C’était intenable les fours. Pour dire la chaleur, c’est simple on amenait nos patates et on les posait sur la tête de batterie et elles cuisaient là. Les fours, c’était l’enfer, c’était le bagne. D’ailleurs, on nous appelait les bagnards avec nos sabots en bois.

A l’usine, les gars ne vivaient pas vieux. On avait tous de l’oxyde de carbone dans le sang. C’est une maladie qui commençait par des saignements de nez puis ça attaquait les muqueuses et la gorge et ça se transformait en cancer. Un chauffeur de four qui atteignait 60, 65 ans avait beaucoup de chance. Avoir dix ans de retraite, c’était une chance pour un chauffeur de four. Beaucoup de mes camarades sont partis à cinquante, cinquante cinq ans sans voir la retraite.

J’ai eu la chance de ne rester que sept ans aux fours et c’est pour ça que je suis encore là aujourd’hui.

Le Landy, c’était le bagne et pourtant quand l’usine a fermé, tout le monde chialait. Il y avait une tellement grande solidarité entre les gars à l’intérieur de ces usines. On était entre le Landy et le Cornillon près de sept mille travailleurs. On était sept milles mais on était comme les doigts de la main.

#### Consigne de travail
Pouvez-vous recopier fidèlement le texte sur les fours de l'usine, en commençant par « C’était intenable les » et en continuant jusqu'à « voir la retraite. » ? Le listing constitue un matériau distinct du texte.

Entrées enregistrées
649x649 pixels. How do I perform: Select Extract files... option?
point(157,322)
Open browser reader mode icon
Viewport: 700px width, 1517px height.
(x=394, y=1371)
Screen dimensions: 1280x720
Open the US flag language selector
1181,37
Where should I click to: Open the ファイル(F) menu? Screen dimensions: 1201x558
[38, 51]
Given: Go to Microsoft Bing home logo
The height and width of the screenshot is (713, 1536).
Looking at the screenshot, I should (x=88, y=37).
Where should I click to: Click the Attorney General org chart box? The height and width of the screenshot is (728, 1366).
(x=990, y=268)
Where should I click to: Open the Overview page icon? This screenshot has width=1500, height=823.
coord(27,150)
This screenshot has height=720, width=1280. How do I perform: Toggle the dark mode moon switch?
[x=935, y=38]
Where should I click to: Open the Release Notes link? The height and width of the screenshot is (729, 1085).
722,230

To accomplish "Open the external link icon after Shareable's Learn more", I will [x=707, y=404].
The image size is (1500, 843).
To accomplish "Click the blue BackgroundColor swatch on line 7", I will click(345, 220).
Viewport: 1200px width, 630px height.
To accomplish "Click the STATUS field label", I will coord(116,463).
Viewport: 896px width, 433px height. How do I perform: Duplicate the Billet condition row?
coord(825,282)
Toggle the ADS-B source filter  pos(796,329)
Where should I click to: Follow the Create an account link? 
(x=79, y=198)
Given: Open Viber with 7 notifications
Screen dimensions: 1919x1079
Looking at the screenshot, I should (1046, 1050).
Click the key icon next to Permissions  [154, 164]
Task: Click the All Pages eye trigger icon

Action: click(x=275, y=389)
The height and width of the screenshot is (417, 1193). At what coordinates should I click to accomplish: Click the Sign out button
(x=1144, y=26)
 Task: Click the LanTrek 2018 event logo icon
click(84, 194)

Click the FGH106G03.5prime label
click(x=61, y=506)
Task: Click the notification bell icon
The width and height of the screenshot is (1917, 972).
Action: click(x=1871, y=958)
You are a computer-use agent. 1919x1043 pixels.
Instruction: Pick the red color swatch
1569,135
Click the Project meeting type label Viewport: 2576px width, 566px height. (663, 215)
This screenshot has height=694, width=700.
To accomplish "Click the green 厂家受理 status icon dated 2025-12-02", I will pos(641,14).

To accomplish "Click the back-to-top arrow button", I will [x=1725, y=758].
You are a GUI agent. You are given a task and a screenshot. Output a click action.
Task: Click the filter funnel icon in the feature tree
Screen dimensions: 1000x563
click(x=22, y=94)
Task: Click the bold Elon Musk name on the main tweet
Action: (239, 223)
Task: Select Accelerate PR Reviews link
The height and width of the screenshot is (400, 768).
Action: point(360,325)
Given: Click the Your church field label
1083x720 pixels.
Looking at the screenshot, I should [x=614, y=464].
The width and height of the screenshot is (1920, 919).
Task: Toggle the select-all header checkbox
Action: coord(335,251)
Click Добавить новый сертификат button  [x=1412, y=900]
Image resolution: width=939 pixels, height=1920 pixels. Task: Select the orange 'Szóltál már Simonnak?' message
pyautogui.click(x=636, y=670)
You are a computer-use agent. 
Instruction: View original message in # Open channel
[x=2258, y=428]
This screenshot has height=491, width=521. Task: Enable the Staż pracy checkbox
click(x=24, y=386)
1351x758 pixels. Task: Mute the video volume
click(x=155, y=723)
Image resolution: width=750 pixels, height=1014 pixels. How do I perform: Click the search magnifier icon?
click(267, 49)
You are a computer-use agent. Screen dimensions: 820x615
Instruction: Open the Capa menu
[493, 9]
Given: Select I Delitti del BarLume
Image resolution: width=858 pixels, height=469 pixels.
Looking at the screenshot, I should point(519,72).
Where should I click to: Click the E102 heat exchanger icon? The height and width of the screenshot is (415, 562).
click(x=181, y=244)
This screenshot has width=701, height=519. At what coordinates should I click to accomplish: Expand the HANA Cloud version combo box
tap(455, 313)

#### Solution du problème
C’était intenable les fours. Pour dire la chaleur, c’est simple on amenait nos patates et on les posait sur la tête de batterie et elles cuisaient là. Les fours, c’était l’enfer, c’était le bagne. D’ailleurs, on nous appelait les bagnards avec nos sabots en bois.

A l’usine, les gars ne vivaient pas vieux. On avait tous de l’oxyde de carbone dans le sang. C’est une maladie qui commençait par des saignements de nez puis ça attaquait les muqueuses et la gorge et ça se transformait en cancer. Un chauffeur de four qui atteignait 60, 65 ans avait beaucoup de chance. Avoir dix ans de retraite, c’était une chance pour un chauffeur de four. Beaucoup de mes camarades sont partis à cinquante, cinquante cinq ans sans voir la retraite.